Every record, from first to last, should be retyped word for word.

Collection entries
########

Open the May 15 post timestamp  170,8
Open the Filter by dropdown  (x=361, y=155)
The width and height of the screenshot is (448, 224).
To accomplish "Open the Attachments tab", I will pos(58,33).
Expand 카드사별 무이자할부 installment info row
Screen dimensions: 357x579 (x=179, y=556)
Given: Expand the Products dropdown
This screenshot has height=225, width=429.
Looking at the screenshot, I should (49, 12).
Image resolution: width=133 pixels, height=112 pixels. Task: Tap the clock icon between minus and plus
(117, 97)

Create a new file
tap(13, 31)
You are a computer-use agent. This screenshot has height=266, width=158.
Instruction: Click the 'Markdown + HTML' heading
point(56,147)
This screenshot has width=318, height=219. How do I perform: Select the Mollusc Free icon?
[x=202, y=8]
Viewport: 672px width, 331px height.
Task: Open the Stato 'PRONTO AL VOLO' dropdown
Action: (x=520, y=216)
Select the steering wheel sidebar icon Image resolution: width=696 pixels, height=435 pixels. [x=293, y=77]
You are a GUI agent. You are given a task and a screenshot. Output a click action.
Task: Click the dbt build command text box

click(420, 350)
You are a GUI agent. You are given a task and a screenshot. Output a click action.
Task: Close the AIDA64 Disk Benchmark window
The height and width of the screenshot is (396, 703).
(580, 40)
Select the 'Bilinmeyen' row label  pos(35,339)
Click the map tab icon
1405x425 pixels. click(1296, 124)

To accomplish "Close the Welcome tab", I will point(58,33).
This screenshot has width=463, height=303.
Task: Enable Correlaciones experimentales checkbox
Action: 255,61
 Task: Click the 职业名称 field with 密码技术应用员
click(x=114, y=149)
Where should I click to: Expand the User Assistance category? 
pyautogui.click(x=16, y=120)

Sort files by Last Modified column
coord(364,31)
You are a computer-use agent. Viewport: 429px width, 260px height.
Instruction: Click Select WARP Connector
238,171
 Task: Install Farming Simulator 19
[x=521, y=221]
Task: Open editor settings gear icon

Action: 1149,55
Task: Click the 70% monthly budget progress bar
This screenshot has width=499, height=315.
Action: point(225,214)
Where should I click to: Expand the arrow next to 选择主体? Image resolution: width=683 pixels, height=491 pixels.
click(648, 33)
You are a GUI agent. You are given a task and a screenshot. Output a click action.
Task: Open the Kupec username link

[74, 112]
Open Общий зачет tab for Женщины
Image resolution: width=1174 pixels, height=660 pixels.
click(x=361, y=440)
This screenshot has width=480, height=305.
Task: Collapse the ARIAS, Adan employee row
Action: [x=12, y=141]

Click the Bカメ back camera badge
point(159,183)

########

Response:
Open the May 15 post timestamp  170,8
Open the Filter by dropdown  (x=361, y=155)
The width and height of the screenshot is (448, 224).
To accomplish "Open the Attachments tab", I will pos(58,33).
Expand 카드사별 무이자할부 installment info row
Screen dimensions: 357x579 (x=179, y=556)
Given: Expand the Products dropdown
This screenshot has height=225, width=429.
Looking at the screenshot, I should (49, 12).
Image resolution: width=133 pixels, height=112 pixels. Task: Tap the clock icon between minus and plus
(117, 97)

Create a new file
tap(13, 31)
You are a computer-use agent. This screenshot has height=266, width=158.
Instruction: Click the 'Markdown + HTML' heading
point(56,147)
This screenshot has width=318, height=219. How do I perform: Select the Mollusc Free icon?
[x=202, y=8]
Viewport: 672px width, 331px height.
Task: Open the Stato 'PRONTO AL VOLO' dropdown
Action: (x=520, y=216)
Select the steering wheel sidebar icon Image resolution: width=696 pixels, height=435 pixels. [x=293, y=77]
You are a GUI agent. You are given a task and a screenshot. Output a click action.
Task: Click the dbt build command text box

click(420, 350)
You are a GUI agent. You are given a task and a screenshot. Output a click action.
Task: Close the AIDA64 Disk Benchmark window
The height and width of the screenshot is (396, 703).
(580, 40)
Select the 'Bilinmeyen' row label  pos(35,339)
Click the map tab icon
1405x425 pixels. click(1296, 124)

To accomplish "Close the Welcome tab", I will point(58,33).
This screenshot has width=463, height=303.
Task: Enable Correlaciones experimentales checkbox
Action: 255,61
 Task: Click the 职业名称 field with 密码技术应用员
click(x=114, y=149)
Where should I click to: Expand the User Assistance category? 
pyautogui.click(x=16, y=120)

Sort files by Last Modified column
coord(364,31)
You are a computer-use agent. Viewport: 429px width, 260px height.
Instruction: Click Select WARP Connector
238,171
 Task: Install Farming Simulator 19
[x=521, y=221]
Task: Open editor settings gear icon

Action: 1149,55
Task: Click the 70% monthly budget progress bar
This screenshot has width=499, height=315.
Action: point(225,214)
Where should I click to: Expand the arrow next to 选择主体? Image resolution: width=683 pixels, height=491 pixels.
click(648, 33)
You are a GUI agent. You are given a task and a screenshot. Output a click action.
Task: Open the Kupec username link

[74, 112]
Open Общий зачет tab for Женщины
Image resolution: width=1174 pixels, height=660 pixels.
click(x=361, y=440)
This screenshot has width=480, height=305.
Task: Collapse the ARIAS, Adan employee row
Action: [x=12, y=141]

Click the Bカメ back camera badge
point(159,183)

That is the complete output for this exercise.